I'm a big fan and have been since the early days, watching data.table's functionality increase dramatically over time. Four years ago, I adopted data.table as a more comprehensible “split-apply-combine” programming metaphor than R's arcane “apply” family of functions. Over time, as both the capabilities and my understanding of data.able have progressed, the package has become central to more and more of my data management work in R. And if my R network is an unbiased sample of the community, data.table's enjoying rapidly growing success.
Last week I presented on data.table to an all-hands gathering of my company, Inquidia Consulting. Using a 9M+, 25 attribute, 1.7 GB health care data set, I put data.table through it's data management paces loading, updating, sorting, selecting, projecting, grouping and aggregating data. On my PC, the initial data load comprised about 45 seconds, while every other demonstration step completed in under 5 seconds, most in a second or two.
My approach to explaining data.table to the class was to link its operations to SQL that everyone knows well already: data.table's i, j and “by” are SQL's where, select and group by. Indeed, about three quarters of the way through my presentation, one wise guy blurted “all well and good, but I can do everything you've shown in SQL!”. His timing couldn't have been better, since my final examples showed sophisticated statistical computations and graphics in the “by” functions. Take that SQL.
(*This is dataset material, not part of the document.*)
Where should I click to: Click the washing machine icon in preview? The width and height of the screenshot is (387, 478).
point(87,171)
As I was preparing for the class, I revisited some data.table work I blogged on last winter. Lo and behold, I was able to lop off another minute, 33% of the data creation time, with just the understanding I'd gained since then. I also found what appeared to be a bug in data.table's speedy fread function. Rather than go through the R bug reporting process like I should have, however, I emailed Dowle directly. After a few quick go-rounds, he determined the problem was related to dreaded Windows real stats guys use Linux fixed it, and uploaded the revision to CRAN for my update. Not only that, but he offered me gratis access to the online training materials he and co-developer Arun Srinivasan have assembled. His thinking was, better the largess than my persistent questions, I'm sure.
There's no shortage of excellent data.table documentation available for free, but for those looking to turbo-charge their learning, the $95 for the Dowle/Srinivasan video training is a good investment. I generally find it advantageous to address multiple sets of learning materials simultaneously, working through the toy examples while attempting to extrapolate the new techniques to a meaningful data set, in this case the 9M record health care data.
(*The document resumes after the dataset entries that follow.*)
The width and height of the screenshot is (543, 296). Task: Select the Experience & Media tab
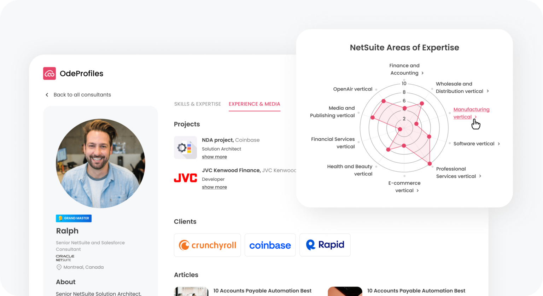[x=254, y=104]
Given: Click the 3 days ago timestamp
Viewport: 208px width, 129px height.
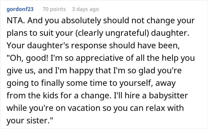Looking at the screenshot, I should click(85, 9).
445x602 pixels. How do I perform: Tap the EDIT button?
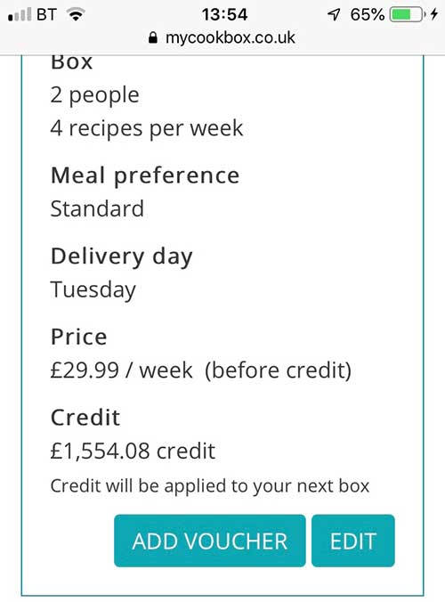click(353, 541)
The training video is divided into three lessons, Novice, Yeoman and Expert. Each lesson consists of example-based lectures followed by exercises. In total, there's about 30 minutes of instructor material followed by a welter of online questions. The material can be completed in 3-4 hour by someone familiar with basic R programming.
Not surprisingly, there was learning for me in all sections, even Novice, where I discovered syntax options I hadn't seen before. It's also handy to know that “by” variables can be computations on existing attributes. One particularly nice feature of data.table well covered in the training is “chaining”, in which variables created in one section of code can be referenced in the next all in a single statement.
Since Dowle's day job is in financial services where time series data rules, Expert revolved on the means to handle such data in data.table. Much of that material was new to me, and I while I won't be using it every day, I'm sure the techniques will find their way into my scripts in time.
I just took possession of a new notebook with 32 GB RAM, so I'm now in a position to put data.table through paces on some pretty hefty data. I've worked with a 15 GB data.table so far and have plans for 25 GB soon. The performance for load, select, group and apply have been quite gratifying. It's certainly nice to know I can maneuver around 100 M records with 50 attributes at memory speeds on a notebook. I look forward to the continued development of data.table as a go-to analytics solution in my data science tool chest.